Création littéraire

La créa­tion lit­té­raire occupe une place de plus en plus importante dans ma vie. Novice tar­dive en écri­ture, je me suis mise en contact avec d’autres auteur-e‑s, j’ai par­ti­cipé à des ate­liers et des forums lit­té­raires et j’ai ainsi déve­loppé mes textes, qui ont été publiés en 2014 dans le recueil « Camou­flage ». Ma langue d’écriture est l’allemand. Deux nou­velles de « Camou­flage » ont été tra­duites en fran­çais. En 2019, mon pre­mier roman inti­tulé « Zu dritt » a été publié par « edi­tion bücher­lese ». Dif­fér­ents tri­an­gles rela­ti­on­nels déclinés en trois chapî­tres : c’est le thème, le fil rouge, l’essentiel de ce roman dont le récit s’étend sur plus de soix­ante ans et sur trois générations.

Link zum Verlag: https://www.buecherlese.ch/

Extrait de texte tiré de „Camouflage“

Grand-Rue (traduit de l’allemand par Georgette Blanc)

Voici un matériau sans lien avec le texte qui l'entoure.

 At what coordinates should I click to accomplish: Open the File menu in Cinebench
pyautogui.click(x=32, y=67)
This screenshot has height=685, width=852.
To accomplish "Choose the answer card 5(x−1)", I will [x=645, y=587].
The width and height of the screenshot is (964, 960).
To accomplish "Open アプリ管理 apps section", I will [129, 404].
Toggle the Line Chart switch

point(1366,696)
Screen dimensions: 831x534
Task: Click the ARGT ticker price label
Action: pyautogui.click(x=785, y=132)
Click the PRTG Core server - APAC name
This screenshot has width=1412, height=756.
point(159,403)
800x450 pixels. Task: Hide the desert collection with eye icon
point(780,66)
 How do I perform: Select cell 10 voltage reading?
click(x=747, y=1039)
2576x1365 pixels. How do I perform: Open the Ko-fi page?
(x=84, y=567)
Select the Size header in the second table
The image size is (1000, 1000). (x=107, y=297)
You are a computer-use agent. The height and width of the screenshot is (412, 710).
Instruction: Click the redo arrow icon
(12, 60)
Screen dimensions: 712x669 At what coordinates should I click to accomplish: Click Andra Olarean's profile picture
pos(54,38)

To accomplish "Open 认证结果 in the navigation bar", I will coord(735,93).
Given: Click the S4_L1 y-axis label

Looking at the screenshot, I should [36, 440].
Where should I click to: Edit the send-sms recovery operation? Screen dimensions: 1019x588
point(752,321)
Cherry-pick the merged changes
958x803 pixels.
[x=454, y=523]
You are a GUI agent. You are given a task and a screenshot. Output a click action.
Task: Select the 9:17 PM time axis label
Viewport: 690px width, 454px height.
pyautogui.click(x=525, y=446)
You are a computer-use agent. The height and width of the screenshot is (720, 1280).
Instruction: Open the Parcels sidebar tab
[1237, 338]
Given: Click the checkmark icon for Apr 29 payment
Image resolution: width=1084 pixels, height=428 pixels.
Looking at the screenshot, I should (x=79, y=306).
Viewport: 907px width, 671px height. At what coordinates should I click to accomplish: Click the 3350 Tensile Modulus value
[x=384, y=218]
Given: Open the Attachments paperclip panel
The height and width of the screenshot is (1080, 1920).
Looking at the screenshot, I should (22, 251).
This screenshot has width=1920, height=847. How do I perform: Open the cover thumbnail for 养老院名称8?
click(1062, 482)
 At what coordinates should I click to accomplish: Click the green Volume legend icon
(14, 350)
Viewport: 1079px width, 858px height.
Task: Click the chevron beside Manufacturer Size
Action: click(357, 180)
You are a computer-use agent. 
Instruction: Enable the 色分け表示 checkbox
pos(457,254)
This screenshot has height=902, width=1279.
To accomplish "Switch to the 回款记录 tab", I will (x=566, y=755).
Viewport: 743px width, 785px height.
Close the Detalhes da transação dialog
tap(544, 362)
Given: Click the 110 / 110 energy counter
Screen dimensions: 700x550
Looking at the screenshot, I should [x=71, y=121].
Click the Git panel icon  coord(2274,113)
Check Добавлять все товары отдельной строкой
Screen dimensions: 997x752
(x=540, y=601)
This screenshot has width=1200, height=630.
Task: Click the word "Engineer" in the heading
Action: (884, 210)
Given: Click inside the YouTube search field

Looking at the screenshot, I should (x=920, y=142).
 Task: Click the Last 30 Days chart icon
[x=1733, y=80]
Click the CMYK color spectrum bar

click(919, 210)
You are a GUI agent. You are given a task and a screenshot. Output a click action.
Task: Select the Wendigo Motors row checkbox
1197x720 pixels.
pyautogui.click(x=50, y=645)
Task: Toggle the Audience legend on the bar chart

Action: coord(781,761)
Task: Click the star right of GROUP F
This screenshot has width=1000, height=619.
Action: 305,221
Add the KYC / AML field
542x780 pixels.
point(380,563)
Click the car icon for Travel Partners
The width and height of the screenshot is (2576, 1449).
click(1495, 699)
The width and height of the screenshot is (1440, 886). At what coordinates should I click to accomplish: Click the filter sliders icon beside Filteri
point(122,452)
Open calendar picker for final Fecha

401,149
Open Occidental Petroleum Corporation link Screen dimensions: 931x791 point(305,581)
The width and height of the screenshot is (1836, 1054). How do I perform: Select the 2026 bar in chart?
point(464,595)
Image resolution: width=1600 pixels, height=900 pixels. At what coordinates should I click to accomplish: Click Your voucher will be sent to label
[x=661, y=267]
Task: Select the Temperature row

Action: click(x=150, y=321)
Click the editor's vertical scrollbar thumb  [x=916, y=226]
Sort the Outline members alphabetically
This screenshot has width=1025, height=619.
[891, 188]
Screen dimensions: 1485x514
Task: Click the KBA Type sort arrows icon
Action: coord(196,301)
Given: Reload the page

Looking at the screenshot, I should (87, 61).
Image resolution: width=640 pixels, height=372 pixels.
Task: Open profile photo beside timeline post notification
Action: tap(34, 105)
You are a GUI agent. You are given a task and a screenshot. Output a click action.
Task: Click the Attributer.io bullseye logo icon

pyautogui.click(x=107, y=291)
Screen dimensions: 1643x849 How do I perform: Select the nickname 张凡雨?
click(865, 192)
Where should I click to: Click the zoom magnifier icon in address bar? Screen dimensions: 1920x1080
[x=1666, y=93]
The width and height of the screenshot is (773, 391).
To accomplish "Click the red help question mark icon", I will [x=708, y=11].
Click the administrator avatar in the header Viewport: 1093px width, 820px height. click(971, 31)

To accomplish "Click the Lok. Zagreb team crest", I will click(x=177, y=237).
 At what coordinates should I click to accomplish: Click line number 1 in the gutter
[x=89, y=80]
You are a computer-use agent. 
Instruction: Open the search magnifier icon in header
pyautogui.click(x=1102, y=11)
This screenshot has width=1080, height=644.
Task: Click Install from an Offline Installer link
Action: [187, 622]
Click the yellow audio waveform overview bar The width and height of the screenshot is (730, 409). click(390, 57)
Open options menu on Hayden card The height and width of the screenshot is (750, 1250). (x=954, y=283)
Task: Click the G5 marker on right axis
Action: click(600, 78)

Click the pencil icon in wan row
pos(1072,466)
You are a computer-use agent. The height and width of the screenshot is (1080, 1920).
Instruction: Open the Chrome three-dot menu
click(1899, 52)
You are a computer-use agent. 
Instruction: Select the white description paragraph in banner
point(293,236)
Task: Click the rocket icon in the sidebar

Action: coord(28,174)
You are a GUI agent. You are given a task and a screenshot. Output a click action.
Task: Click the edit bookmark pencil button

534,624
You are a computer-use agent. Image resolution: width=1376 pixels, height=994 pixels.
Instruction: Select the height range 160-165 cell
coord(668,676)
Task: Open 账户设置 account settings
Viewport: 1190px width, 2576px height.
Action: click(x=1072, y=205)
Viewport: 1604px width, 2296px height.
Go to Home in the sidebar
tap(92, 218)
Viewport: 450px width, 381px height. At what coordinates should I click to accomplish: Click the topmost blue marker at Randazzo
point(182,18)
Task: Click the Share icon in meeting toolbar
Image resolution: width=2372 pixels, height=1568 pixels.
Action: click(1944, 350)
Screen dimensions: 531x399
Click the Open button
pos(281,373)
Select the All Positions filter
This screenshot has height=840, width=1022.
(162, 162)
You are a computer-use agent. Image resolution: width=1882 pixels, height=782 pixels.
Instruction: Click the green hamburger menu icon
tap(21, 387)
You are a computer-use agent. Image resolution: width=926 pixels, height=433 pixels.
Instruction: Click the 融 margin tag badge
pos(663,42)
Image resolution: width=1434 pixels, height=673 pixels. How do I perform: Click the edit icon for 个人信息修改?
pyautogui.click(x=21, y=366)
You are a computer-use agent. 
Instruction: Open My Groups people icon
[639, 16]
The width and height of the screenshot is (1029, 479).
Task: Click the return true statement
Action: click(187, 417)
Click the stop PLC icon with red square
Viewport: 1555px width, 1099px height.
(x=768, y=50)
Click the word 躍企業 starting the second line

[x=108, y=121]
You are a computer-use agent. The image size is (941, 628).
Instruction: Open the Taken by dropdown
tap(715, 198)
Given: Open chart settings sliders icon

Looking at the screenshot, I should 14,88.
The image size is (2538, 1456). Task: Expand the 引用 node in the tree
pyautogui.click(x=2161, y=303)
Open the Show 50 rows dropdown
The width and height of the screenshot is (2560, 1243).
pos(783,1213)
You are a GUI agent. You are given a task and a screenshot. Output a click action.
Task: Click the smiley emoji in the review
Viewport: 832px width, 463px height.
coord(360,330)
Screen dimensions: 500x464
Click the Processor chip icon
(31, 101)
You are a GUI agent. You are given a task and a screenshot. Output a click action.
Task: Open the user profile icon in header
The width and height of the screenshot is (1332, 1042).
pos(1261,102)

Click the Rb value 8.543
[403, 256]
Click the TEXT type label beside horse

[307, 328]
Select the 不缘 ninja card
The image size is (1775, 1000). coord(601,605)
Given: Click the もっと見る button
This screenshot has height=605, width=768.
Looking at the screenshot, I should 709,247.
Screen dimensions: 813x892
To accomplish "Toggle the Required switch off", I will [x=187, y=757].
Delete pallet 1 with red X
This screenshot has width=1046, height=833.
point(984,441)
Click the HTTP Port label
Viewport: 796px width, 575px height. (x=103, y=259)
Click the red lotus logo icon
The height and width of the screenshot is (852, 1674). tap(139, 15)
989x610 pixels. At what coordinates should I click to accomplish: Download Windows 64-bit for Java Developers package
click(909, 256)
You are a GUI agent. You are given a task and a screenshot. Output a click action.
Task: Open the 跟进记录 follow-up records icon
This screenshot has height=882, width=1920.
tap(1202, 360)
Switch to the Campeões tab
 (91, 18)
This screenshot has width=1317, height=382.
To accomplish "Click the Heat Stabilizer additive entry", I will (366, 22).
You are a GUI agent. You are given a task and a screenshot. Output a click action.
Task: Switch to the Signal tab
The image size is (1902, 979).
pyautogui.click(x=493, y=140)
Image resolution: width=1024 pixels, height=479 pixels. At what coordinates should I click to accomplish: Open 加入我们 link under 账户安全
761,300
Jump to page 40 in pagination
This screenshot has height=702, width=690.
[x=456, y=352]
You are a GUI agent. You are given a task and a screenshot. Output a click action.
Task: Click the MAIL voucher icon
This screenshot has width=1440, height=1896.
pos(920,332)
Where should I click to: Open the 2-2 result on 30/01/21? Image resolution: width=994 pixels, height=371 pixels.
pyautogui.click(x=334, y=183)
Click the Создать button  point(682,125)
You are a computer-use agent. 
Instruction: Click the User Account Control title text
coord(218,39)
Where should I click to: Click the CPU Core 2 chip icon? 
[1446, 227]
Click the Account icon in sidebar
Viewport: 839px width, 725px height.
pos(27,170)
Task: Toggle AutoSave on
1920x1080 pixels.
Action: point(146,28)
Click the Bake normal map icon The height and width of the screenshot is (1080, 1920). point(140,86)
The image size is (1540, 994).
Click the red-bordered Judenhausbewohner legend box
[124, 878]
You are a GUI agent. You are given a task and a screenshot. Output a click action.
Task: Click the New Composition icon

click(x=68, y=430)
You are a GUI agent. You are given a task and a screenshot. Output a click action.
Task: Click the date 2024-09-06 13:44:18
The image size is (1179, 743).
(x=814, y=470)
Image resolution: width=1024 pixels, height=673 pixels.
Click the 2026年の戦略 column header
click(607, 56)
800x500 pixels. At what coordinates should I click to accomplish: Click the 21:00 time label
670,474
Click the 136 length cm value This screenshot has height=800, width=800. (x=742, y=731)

«Un bijou» lui avait dit l’agent immo­bi­lier, «exac­te­ment ce qu’il vous faut». Lorsqu’elle avait visité les lieux, il fai­sait un soleil res­ple­ndis­sant. L’agent, qui était arrivé avant elle, avait allumé toutes les lumières et ouvert grand les fenê­tres, et une lumière d’hiver blanche ent­rait à flots. Il la con­duisit dans tout l’appartement comme s’il l’avait fait con­struire spé­cia­le­ment pour elle. Trois cham­bres sur deux étages, cui­sine-salle à manger, ter­rasse, le tout fraîche­ment rénové, la salle de bain était borgne, ma foi*, il leva les mains, mais elle avait des car­reaux noirs et un bidet. Elle pou­vait emmé­nager immé­dia­te­ment. Erminia se déroba à son regard, qu’il avait posé sur son corps comme une main pesante, et alla à la fenêtre. Elle n’était pas sûre que cet homme sache ce qu’il lui fallait, mais la vue l’enchantait et, ce qu’elle ne lui dirait pas, sur ce point, il n’avait pas tort. Dans ces anci­ennes mai­sons patri­ci­ennes de la Grand-Rue habi­taient ceux qui avaient réussi dans la vie. De joyeux céli­ba­taires, des familles recom­po­sées non conven­tio­nnelles, des artisans, des gens de la Cul­ture et des poli­ti­ciens de la gauche libé­rale. Berlin-Mitte ou Green­wich Vil­lage, mais à une plus petite échelle, à la Suisse* jus­tement. On se ren­con­trait au marché ou pour un expresso chez Fré­dérik, les hommes por­taient des pan­ta­lons de cou­leur, et leurs che­veux, quand ils en avaient, rebi­quaient artis­ti­quement. Le comble de la per­fec­tion décon­tractée. Mais fina­le­ment, ce qui fut déter­mi­nant, ce fut la vue : le coup d’œil sur la rivière qui, au cours de mil­liers d’années, avait creusé son lit dans les cou­ches de molasse, le pont du Milieu, le pignon en esca­lier de l’Ancienne Caserne et les toits de tuiles de la Basse-Ville anci­enne, qui, il y a encore soix­ante-dix ans, lorsque ses grands-par­ents étaient arrivés dans la ville, était un quar­tier à pro­blèmes avec une énorme pro­mis­cuité et des con­di­tions sani­taires cata­stro­phi­ques, et où aujourd’hui les appar­te­ments se ven­daient à des prix fantaisistes.

La Grand-Rue avait tou­jours été un quar­tier riche. C’est dans les appar­te­ments de la Grand-Rue que sa mère avait fait des ménages. Santo cielo che casino, avait-elle dit en ren­trant à la maison, et quand l’enfant, qui devait avoir une vie meil­leure, avait eu le droit de l’accompagner, elle avait été étonnée que les Suisses qui pro­cu­raient à sa mère tra­vail et salaire aient si peu de meubles. Elle se sou­ve­nait de livres, de tableaux, d’enceintes acous­ti­ques cou­vertes de pous­sière et de pièces au par­quet mar­queté où, comme chez le den­tiste, il n’y avait qu’un lam­pad­aire et un divan. Sur le coteau d’en face, elle voyait des mou­tons qui pais­saient, la paroi escarpée dominée par la cha­pelle de Lorette et der­rière, les mon­tagnes. Erminia n’eut pas besoin de réflé­chir long­temps. Le loyer était élevé, mais elle pou­vait se le per­mettre et de plus il était temps qu’elle sai­sisse les occa­sions qui se pré­sen­taient à elle.